=== ESTRATTO DEL TESTO ===
BIOGRAFIA ALEX MEZZENGA
Nato a Roma mercoledi 18 agosto del 1971, si diploma nel 1991 all’Istituto di Stato per la Cinematografia e la TV “Roberto Rossellini” come fotoreporter e direttore della fotografia sotto la guida dei professori Riccardo Pieroni, Urbano Cirimele e Bianca Di Cosimo.
Inizia lavorando nel cinema come fotografo di scena. Dal 1998 si dedica alle tematiche sociali collaborando con L’ESPRESSO. Allievo del Maestro Franco Fontana, ha collaborato con “Reporter Associati”, “Iber Press” l’agenzia LaPresse.
Oltre a seguire notizie di carattere nazionale ed internazionale si occupa di progetti a medio – lungo termine legati ai conflitti ed ai post-conflitti con particolare attenzione alle situazioni Medio Orientali e Latino Americane.

=== DATI FORNITI ===

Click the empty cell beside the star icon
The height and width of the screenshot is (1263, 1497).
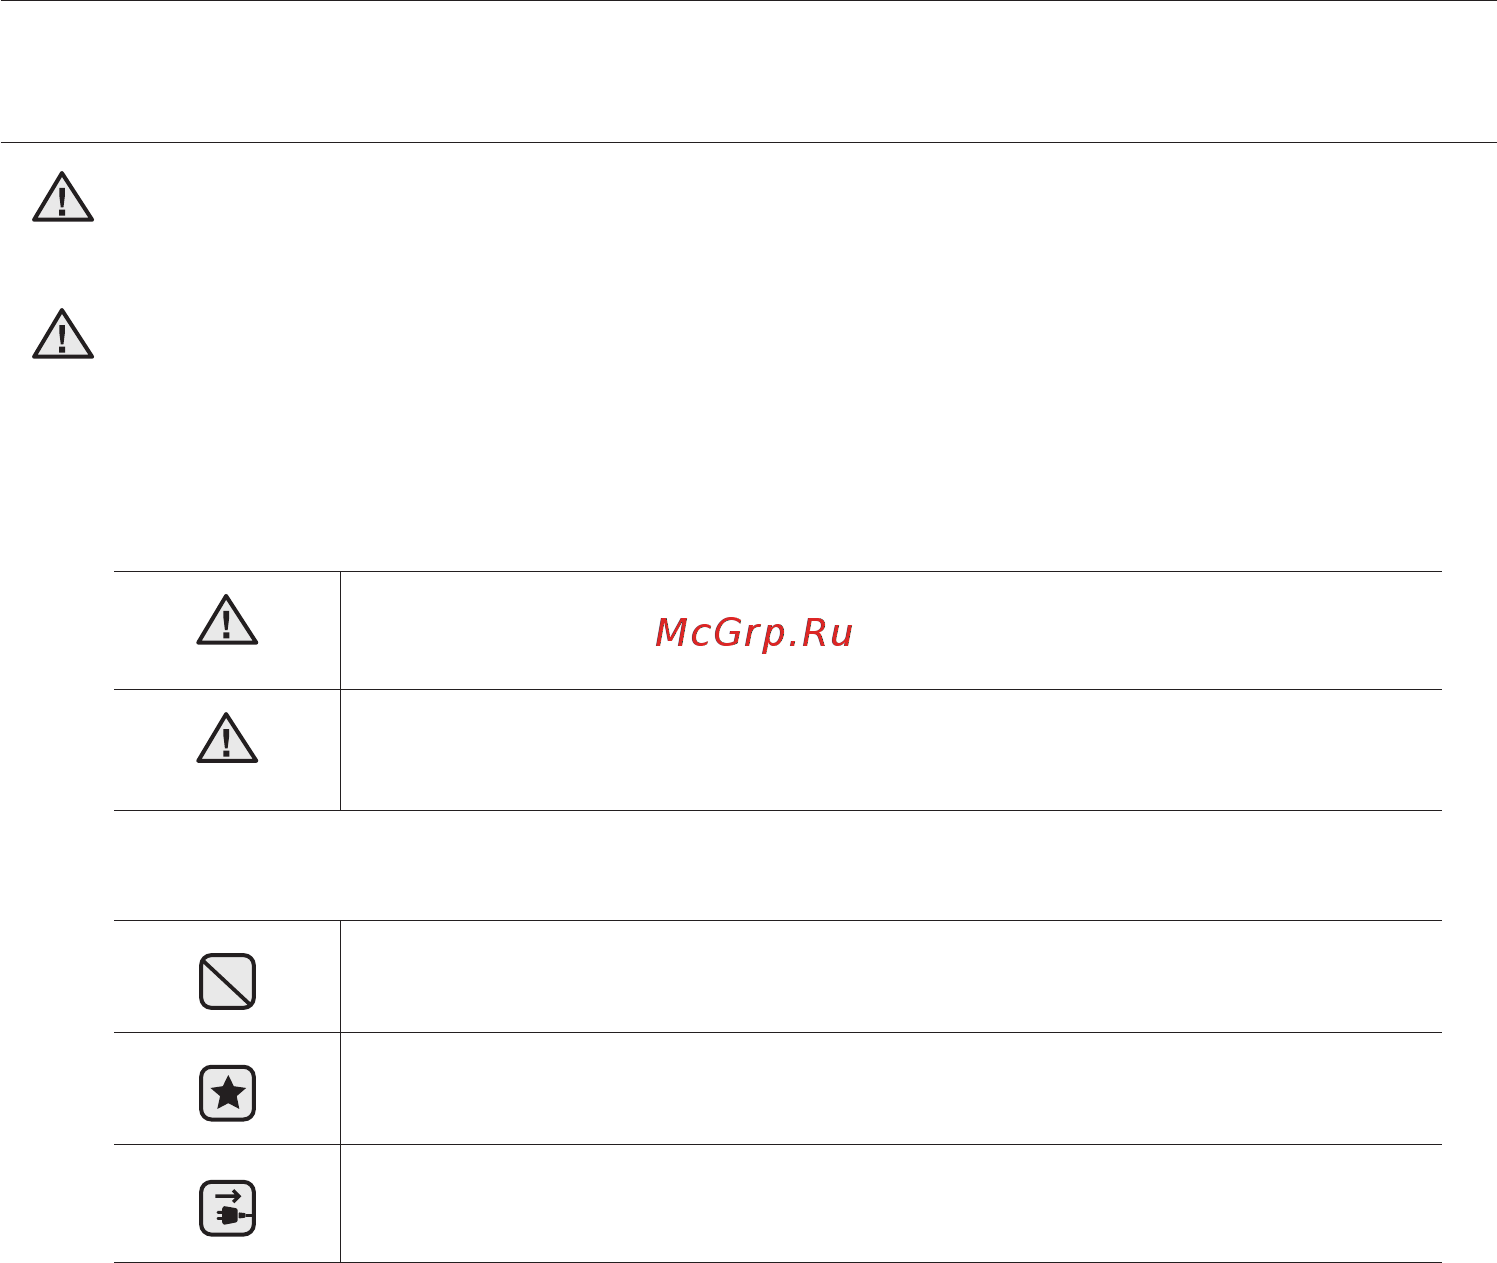tap(891, 1089)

=== COMPITI RICHIESTI ===
• a. Trascrivi dalla biografia di Alex Mezzenga il passo da "Oltre a seguire" a "e Latino Americane.".
• b. Secondo la biografia di Alex Mezzenga, da quale anno si dedica alle tematiche sociali?
Per lo svolgimento non occorre consultare i dati.

=== RISPOSTE IN ORDINE ===
• a.
Oltre a seguire notizie di carattere nazionale ed internazionale si occupa di progetti a medio – lungo termine legati ai conflitti ed ai post-conflitti con particolare attenzione alle situazioni Medio Orientali e Latino Americane.

• b. Dal 1998.